(Records from a data collection)
________________________________________

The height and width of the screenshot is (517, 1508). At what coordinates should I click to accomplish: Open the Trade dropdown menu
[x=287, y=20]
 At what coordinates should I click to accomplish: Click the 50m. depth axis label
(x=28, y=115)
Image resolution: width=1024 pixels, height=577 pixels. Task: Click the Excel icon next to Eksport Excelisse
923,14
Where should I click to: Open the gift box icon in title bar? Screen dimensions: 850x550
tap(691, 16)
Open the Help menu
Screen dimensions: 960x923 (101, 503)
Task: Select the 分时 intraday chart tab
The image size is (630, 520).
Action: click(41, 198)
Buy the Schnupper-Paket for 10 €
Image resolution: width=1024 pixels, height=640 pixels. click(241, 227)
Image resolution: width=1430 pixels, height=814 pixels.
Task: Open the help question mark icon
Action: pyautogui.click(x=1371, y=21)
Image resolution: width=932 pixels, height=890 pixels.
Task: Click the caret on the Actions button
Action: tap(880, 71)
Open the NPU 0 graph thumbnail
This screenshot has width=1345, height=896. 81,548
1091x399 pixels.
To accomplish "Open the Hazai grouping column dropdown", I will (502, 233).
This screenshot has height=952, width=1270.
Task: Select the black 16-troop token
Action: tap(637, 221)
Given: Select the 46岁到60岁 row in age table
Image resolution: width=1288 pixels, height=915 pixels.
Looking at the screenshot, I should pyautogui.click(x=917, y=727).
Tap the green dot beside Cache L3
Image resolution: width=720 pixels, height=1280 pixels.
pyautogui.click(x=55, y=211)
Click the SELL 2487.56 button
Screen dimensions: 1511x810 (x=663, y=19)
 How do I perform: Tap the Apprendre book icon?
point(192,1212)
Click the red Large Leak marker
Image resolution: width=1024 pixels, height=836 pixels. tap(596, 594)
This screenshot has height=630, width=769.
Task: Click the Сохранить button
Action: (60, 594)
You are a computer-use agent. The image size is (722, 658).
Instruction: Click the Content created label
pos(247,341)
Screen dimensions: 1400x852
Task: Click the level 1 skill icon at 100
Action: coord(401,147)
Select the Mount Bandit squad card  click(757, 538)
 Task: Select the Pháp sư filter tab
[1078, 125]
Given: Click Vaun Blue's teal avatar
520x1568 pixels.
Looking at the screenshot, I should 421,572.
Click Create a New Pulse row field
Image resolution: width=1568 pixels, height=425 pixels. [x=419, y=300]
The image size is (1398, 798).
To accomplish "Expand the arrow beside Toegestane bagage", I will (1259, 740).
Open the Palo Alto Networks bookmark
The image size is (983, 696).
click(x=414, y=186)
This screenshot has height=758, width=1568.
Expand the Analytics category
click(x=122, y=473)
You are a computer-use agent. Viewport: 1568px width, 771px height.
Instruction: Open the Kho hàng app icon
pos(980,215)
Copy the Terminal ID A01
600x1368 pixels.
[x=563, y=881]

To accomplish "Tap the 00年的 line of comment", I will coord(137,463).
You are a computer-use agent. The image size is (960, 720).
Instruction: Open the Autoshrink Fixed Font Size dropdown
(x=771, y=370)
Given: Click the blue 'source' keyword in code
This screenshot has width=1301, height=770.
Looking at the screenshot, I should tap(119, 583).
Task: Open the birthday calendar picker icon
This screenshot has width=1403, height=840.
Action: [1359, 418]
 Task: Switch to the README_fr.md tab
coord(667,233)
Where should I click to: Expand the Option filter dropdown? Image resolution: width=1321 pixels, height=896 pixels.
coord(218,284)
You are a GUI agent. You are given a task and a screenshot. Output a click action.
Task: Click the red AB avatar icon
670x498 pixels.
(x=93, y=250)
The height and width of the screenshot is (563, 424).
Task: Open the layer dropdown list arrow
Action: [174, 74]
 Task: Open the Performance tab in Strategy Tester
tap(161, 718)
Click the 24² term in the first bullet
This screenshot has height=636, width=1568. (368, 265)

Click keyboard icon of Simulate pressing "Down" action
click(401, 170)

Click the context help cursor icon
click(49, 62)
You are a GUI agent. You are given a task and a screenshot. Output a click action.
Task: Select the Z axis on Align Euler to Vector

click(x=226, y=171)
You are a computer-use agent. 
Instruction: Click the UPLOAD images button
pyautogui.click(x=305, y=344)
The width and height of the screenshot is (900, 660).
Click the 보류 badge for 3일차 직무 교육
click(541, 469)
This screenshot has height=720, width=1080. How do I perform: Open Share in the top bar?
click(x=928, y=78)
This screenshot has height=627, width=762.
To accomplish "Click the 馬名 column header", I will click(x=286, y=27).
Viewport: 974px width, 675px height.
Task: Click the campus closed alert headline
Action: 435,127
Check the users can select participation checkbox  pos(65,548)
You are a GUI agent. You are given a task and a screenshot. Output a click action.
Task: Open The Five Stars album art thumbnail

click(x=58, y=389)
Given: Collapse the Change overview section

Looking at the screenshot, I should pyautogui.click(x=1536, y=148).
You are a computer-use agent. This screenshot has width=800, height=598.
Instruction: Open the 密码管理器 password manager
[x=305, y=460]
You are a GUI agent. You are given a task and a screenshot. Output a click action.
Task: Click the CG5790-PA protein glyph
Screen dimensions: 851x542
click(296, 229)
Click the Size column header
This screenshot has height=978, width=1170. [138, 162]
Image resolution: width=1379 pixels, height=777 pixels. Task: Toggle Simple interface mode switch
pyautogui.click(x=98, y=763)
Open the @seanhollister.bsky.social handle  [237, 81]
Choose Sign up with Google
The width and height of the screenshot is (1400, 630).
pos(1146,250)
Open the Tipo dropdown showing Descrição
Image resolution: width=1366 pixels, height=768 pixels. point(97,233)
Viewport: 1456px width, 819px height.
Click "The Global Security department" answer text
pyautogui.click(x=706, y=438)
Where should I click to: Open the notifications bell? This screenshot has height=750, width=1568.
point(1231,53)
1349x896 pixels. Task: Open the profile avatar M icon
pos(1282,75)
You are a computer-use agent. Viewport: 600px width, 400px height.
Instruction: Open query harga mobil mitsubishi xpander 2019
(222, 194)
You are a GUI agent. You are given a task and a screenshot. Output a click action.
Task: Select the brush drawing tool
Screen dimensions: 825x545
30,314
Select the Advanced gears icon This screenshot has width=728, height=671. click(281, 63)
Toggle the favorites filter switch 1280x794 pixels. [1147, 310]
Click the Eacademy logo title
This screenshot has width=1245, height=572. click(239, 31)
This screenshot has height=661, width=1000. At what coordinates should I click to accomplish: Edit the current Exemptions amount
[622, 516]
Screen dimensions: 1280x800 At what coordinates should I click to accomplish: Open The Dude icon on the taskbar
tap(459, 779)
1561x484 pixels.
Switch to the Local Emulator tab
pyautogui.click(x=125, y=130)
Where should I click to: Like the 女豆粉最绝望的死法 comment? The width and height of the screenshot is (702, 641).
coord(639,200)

________________________________________

= Your objective =
What is needed here is an exact reproduction of all the entries.

= Response below =
The height and width of the screenshot is (517, 1508). At what coordinates should I click to accomplish: Open the Trade dropdown menu
[x=287, y=20]
 At what coordinates should I click to accomplish: Click the 50m. depth axis label
(x=28, y=115)
Image resolution: width=1024 pixels, height=577 pixels. Task: Click the Excel icon next to Eksport Excelisse
923,14
Where should I click to: Open the gift box icon in title bar? Screen dimensions: 850x550
tap(691, 16)
Open the Help menu
Screen dimensions: 960x923 (101, 503)
Task: Select the 分时 intraday chart tab
The image size is (630, 520).
Action: click(41, 198)
Buy the Schnupper-Paket for 10 €
Image resolution: width=1024 pixels, height=640 pixels. click(241, 227)
Image resolution: width=1430 pixels, height=814 pixels.
Task: Open the help question mark icon
Action: pyautogui.click(x=1371, y=21)
Image resolution: width=932 pixels, height=890 pixels.
Task: Click the caret on the Actions button
Action: tap(880, 71)
Open the NPU 0 graph thumbnail
This screenshot has width=1345, height=896. 81,548
1091x399 pixels.
To accomplish "Open the Hazai grouping column dropdown", I will (502, 233).
This screenshot has height=952, width=1270.
Task: Select the black 16-troop token
Action: tap(637, 221)
Given: Select the 46岁到60岁 row in age table
Image resolution: width=1288 pixels, height=915 pixels.
Looking at the screenshot, I should pyautogui.click(x=917, y=727).
Tap the green dot beside Cache L3
Image resolution: width=720 pixels, height=1280 pixels.
pyautogui.click(x=55, y=211)
Click the SELL 2487.56 button
Screen dimensions: 1511x810 (x=663, y=19)
 How do I perform: Tap the Apprendre book icon?
point(192,1212)
Click the red Large Leak marker
Image resolution: width=1024 pixels, height=836 pixels. tap(596, 594)
This screenshot has height=630, width=769.
Task: Click the Сохранить button
Action: (60, 594)
You are a computer-use agent. The image size is (722, 658).
Instruction: Click the Content created label
pos(247,341)
Screen dimensions: 1400x852
Task: Click the level 1 skill icon at 100
Action: coord(401,147)
Select the Mount Bandit squad card  click(757, 538)
 Task: Select the Pháp sư filter tab
[1078, 125]
Given: Click Vaun Blue's teal avatar
520x1568 pixels.
Looking at the screenshot, I should 421,572.
Click Create a New Pulse row field
Image resolution: width=1568 pixels, height=425 pixels. [x=419, y=300]
The image size is (1398, 798).
To accomplish "Expand the arrow beside Toegestane bagage", I will (1259, 740).
Open the Palo Alto Networks bookmark
The image size is (983, 696).
click(x=414, y=186)
This screenshot has height=758, width=1568.
Expand the Analytics category
click(x=122, y=473)
You are a computer-use agent. Viewport: 1568px width, 771px height.
Instruction: Open the Kho hàng app icon
pos(980,215)
Copy the Terminal ID A01
600x1368 pixels.
[x=563, y=881]

To accomplish "Tap the 00年的 line of comment", I will coord(137,463).
You are a computer-use agent. The image size is (960, 720).
Instruction: Open the Autoshrink Fixed Font Size dropdown
(x=771, y=370)
Given: Click the blue 'source' keyword in code
This screenshot has width=1301, height=770.
Looking at the screenshot, I should tap(119, 583).
Task: Open the birthday calendar picker icon
This screenshot has width=1403, height=840.
Action: [1359, 418]
 Task: Switch to the README_fr.md tab
coord(667,233)
Where should I click to: Expand the Option filter dropdown? Image resolution: width=1321 pixels, height=896 pixels.
coord(218,284)
You are a GUI agent. You are given a task and a screenshot. Output a click action.
Task: Click the red AB avatar icon
670x498 pixels.
(x=93, y=250)
The height and width of the screenshot is (563, 424).
Task: Open the layer dropdown list arrow
Action: [174, 74]
 Task: Open the Performance tab in Strategy Tester
tap(161, 718)
Click the 24² term in the first bullet
This screenshot has height=636, width=1568. (368, 265)

Click keyboard icon of Simulate pressing "Down" action
click(401, 170)

Click the context help cursor icon
click(49, 62)
You are a GUI agent. You are given a task and a screenshot. Output a click action.
Task: Select the Z axis on Align Euler to Vector

click(x=226, y=171)
You are a computer-use agent. 
Instruction: Click the UPLOAD images button
pyautogui.click(x=305, y=344)
The width and height of the screenshot is (900, 660).
Click the 보류 badge for 3일차 직무 교육
click(541, 469)
This screenshot has height=720, width=1080. How do I perform: Open Share in the top bar?
click(x=928, y=78)
This screenshot has height=627, width=762.
To accomplish "Click the 馬名 column header", I will click(x=286, y=27).
Viewport: 974px width, 675px height.
Task: Click the campus closed alert headline
Action: 435,127
Check the users can select participation checkbox  pos(65,548)
You are a GUI agent. You are given a task and a screenshot. Output a click action.
Task: Open The Five Stars album art thumbnail

click(x=58, y=389)
Given: Collapse the Change overview section

Looking at the screenshot, I should pyautogui.click(x=1536, y=148).
You are a computer-use agent. This screenshot has width=800, height=598.
Instruction: Open the 密码管理器 password manager
[x=305, y=460]
You are a GUI agent. You are given a task and a screenshot. Output a click action.
Task: Click the CG5790-PA protein glyph
Screen dimensions: 851x542
click(296, 229)
Click the Size column header
This screenshot has height=978, width=1170. [138, 162]
Image resolution: width=1379 pixels, height=777 pixels. Task: Toggle Simple interface mode switch
pyautogui.click(x=98, y=763)
Open the @seanhollister.bsky.social handle  [237, 81]
Choose Sign up with Google
The width and height of the screenshot is (1400, 630).
pos(1146,250)
Open the Tipo dropdown showing Descrição
Image resolution: width=1366 pixels, height=768 pixels. point(97,233)
Viewport: 1456px width, 819px height.
Click "The Global Security department" answer text
pyautogui.click(x=706, y=438)
Where should I click to: Open the notifications bell? This screenshot has height=750, width=1568.
point(1231,53)
1349x896 pixels. Task: Open the profile avatar M icon
pos(1282,75)
You are a computer-use agent. Viewport: 600px width, 400px height.
Instruction: Open query harga mobil mitsubishi xpander 2019
(222, 194)
You are a GUI agent. You are given a task and a screenshot. Output a click action.
Task: Select the brush drawing tool
Screen dimensions: 825x545
30,314
Select the Advanced gears icon This screenshot has width=728, height=671. click(281, 63)
Toggle the favorites filter switch 1280x794 pixels. [1147, 310]
Click the Eacademy logo title
This screenshot has width=1245, height=572. click(239, 31)
This screenshot has height=661, width=1000. At what coordinates should I click to accomplish: Edit the current Exemptions amount
[622, 516]
Screen dimensions: 1280x800 At what coordinates should I click to accomplish: Open The Dude icon on the taskbar
tap(459, 779)
1561x484 pixels.
Switch to the Local Emulator tab
pyautogui.click(x=125, y=130)
Where should I click to: Like the 女豆粉最绝望的死法 comment? The width and height of the screenshot is (702, 641).
coord(639,200)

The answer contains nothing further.